◆ Quoted passage

However, the experience of the Deepwater Horizon incident, along with
the increasing tendency for exploration to be carried out in more
challenging environments, requires a reassessment of whether the
current regulatory framework and practices in Europe are
adequate.
The
communication proposes ways in which the risk of such an event
occurring in the EU can be minimised. Initially, the Commission was
minded to propose a moratorium on deep-water drilling, which we lobbied
hard against, and I am pleased that the communication leaves any
decision on the suspension of offshore drilling operations to member
states.
The
UK has a robust regulatory regime, with a clear allocation of
responsibilities for safety and environmental protection and for
responding to any incident. The UK is one of the first areas worldwide
in which offshore exploration and production took off, and we now have
over four decades of experience. More than 10,000 wells have been
drilled in UK waters, including more than 300 in water depths of over
300 metres. Our regulatory system has been developed to meet the
evolving challenges. In particular, following the Piper Alpha disaster,
safety regulation was brought under the Health and Safety Executive
umbrella, to get the benefit of its expertise in regulating major
hazards.
The
UK’s high standards have been acknowledged by both the Select
Committee on Energy and Climate Change in its report on the
implications of the gulf of Mexico oil spill and in the report of the
US national commission on the BP Deepwater Horizon oil spill and
offshore drilling, where it is recommended that the US safety
regulations be expanded to be at least as stringent as those in the UK.
In particular, the American report recommends the development of a
risk-based performance approach similar
to
the
safety-case approach in the North sea. It also recommends the
development of plans and procedures for responding to a spill of
national significance, which is an approach already reflected in our UK
national contingency plan and recognises the need for adequate
environmental assessment, which is covered in the UK by a
comprehensive suite of measures, including strategic environmental
assessment and project-specific environmental impact assessment and
habitats directive assessments.
We are not
complacent, however, and in light of the emerging information from the
many investigations into the disaster, we have taken action to enhance,
where we have considered it appropriate, what is already one of
the most robust environmental and safety regimes in the world. That
involves increasing the number of offshore
environmental inspectors to allow environmental inspections to increase
from 60 pre-Macondo to 150 annually, once all new inspectors are in
place and fully trained. Companies have been required to update their
oil pollution emergency plans to address the possibility of an
uncontrolled blow-out. Consents for new drilling operations in deep
water now require detailed descriptions of the arrangements for
co-ordination between the various companies involved in the work and
are subject to individual inspection before drilling
commences.
We
are also working with the industry in OSPRAG—the Oil Spill
Prevention and Response Advisory Group—to develop new technical
solutions, which could be deployed to bring any uncontrolled blow-out
under control as rapidly as possible. OPOL—the Offshore
Pollution Liability Association—liability pool, which is unique
to North sea operations, has increased its cover from $125 million to
$250 million. OSPRAG is further reviewing the implications of Macondo
for the scale of liability cover that would now be appropriate to
conditions on the UK continental
shelf.
We
are currently considering the detail of both the Select Committee
report and the report from the US Administration to determine the
implications for the UK industry. Our own UK review has now begun. It
will take into account the findings of those documents and report later
this year.

(Pointing lines for text and elements)
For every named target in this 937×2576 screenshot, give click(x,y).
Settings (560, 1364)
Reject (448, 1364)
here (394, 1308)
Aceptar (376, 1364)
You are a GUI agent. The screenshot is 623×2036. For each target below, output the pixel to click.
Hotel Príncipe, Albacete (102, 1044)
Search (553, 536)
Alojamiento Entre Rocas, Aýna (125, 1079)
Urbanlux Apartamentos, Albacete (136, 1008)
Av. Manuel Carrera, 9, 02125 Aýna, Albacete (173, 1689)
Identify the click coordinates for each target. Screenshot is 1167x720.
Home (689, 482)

◆ Exercise
According to the text on offshore drilling rules, how many environmental inspections a year will there be once all new inspectors are in place and fully trained?

◆ Result for this task
150 a year, up from 60 before Macondo.